Of course, it’s entirely plausible that Lockheed Martin’s admission yesterday — about mistakenly overbilling the US government by $265 million on Joint Strike Fighter development — is one of those innocent goofs — the accountant’s equivalent of a Bill Buckner-esque “where’d the ball go?” moment.

But that’s no fun, is it? I mean, what’s the point of being a trade press blogger if you can’t use some imagination, especially when the contractor in question is being a bit too skimpy with the details of what caused this little problem.

So, in the absence of facts, here’s my Top 10 guesses for where all the money went.

10. Charitable donation to Indian Air Force chief
9. Dolce & Gabbana-designed cockpit interior option for Italian customers
8. $265 million marketing fund to fight $400 million defense appropriation for JSF alternate engine
7. Upgrading Tom Burbage from first class on American Airlines to his own private A380 VIP jet
6. A new underground disco for classified interplanetary employees at Groom Lake (cheers Peter La Franchi)
5. Purchase order for building that houses Norway’s Parliament, which will be immediately locked and shuttered upon sale
4. Funding to graphics design firm for making eight new power point slides for JSF quarterly update meeting
3. Skunk Works’ newest toy: unmanned/stealthy/morphing/VTOL/tube-launched 500-ton cargo airship
2. F/A-18-themed interior decor for new outhouse structure at Senator Ted Stevens’ vacation home
1. “Free Veuve Cliquot Champagne Fridays” at Lockheed’s employee cafeteria in Fort Worth

Subscribe

Subscribe to our e-mail newsletter to receive updates.

4 Responses to Where all the JSF money went

  1. deepak 11 August, 2007 at 2:01 am #

    How about the top reason for the overcharge being a charitable donation to the RAF itself, considering its essentially a third world air force at this point.

    Wakeup – the empire’s over and India now owns your backside.

  2. spacer01 11 August, 2007 at 1:53 pm #

    How about this one-take the $265M, invest it, make a pile of money, then notice that it was “overcharged” and return the principle (keeping all that profit)? Or is that too plausible?

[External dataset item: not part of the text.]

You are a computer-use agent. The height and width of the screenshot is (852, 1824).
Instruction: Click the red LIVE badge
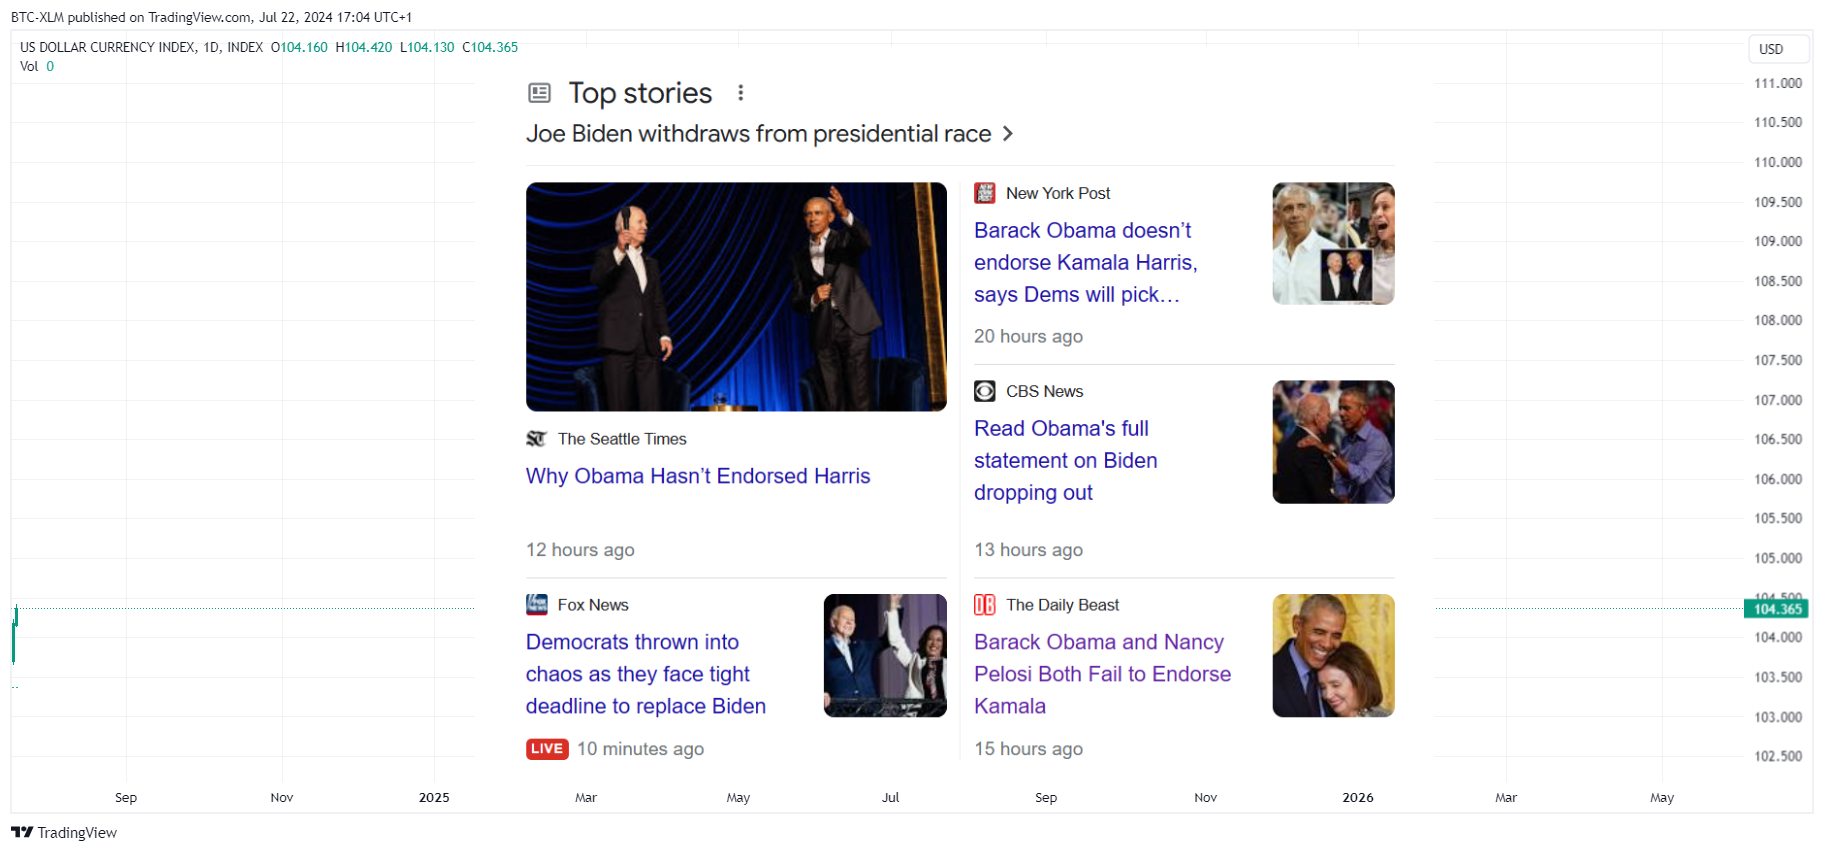pos(547,749)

  3. Villagesmitty 12 August, 2007 at 5:54 pm #

    There’s no lack of details…256 mil overcharge, and repayment of 100 percent of overcharge plus all the interest that would have been made on that amount…taxpayers don’t lose, Lockheed Martin doesn’t gain…but voluntarily takes a black eye. I love conspiracies as much as anyone else, but I work on the program, know my leadership really well, and know they made the right call: Do the right thing, get it out, take responsibility, deal with it the right way, move on.

  4. Stephen Trimble 12 August, 2007 at 8:48 pm #

    But it’s the “get it out” part that seems insufficient, at least to me anyway. Yes, they disclosed the overcharge, but the details of the “mistake” are still pretty sketchy. If it was an honest mistake, there should be no harm done to explain exactly how it happened. Until then, I’ll keep my eye on the beverage menu at the employee cafeteria!

    Also, to Mr. Deepak, I’m not British, but thanks for that thinly veiled insult.